## Problem to work on
How many lines of the data contain the string "will"? Write the number and nothing more.

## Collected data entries
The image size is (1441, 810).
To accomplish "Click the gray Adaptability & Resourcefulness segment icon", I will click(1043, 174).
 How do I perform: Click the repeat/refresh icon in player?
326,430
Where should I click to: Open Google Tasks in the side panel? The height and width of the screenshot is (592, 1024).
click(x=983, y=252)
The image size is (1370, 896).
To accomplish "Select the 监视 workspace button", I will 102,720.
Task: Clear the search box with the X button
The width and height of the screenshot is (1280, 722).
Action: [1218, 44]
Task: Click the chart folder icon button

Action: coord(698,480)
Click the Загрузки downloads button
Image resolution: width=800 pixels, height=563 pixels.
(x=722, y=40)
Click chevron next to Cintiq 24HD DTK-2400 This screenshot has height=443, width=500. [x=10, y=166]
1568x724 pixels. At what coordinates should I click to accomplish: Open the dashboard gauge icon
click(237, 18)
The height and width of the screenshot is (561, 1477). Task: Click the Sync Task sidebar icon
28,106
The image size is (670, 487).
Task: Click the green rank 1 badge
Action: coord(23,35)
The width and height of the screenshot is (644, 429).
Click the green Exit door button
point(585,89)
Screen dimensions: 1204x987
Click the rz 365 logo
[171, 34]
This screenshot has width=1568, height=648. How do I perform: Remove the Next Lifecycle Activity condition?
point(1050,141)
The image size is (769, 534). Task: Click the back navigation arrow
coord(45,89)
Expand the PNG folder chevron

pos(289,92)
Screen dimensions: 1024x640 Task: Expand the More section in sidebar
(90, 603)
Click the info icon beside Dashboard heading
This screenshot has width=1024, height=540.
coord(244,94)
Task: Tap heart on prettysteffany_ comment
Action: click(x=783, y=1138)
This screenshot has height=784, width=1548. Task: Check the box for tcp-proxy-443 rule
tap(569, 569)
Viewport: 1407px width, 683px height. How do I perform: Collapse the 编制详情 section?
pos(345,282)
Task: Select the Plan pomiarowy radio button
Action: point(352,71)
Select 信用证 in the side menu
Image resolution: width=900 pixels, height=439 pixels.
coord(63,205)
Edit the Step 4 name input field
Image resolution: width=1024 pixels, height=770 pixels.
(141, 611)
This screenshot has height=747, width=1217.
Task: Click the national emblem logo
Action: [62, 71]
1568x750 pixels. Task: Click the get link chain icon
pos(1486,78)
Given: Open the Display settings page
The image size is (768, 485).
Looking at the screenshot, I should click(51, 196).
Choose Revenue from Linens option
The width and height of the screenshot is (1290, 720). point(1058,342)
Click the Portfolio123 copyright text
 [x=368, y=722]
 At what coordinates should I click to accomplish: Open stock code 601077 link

## Answer to the problem
2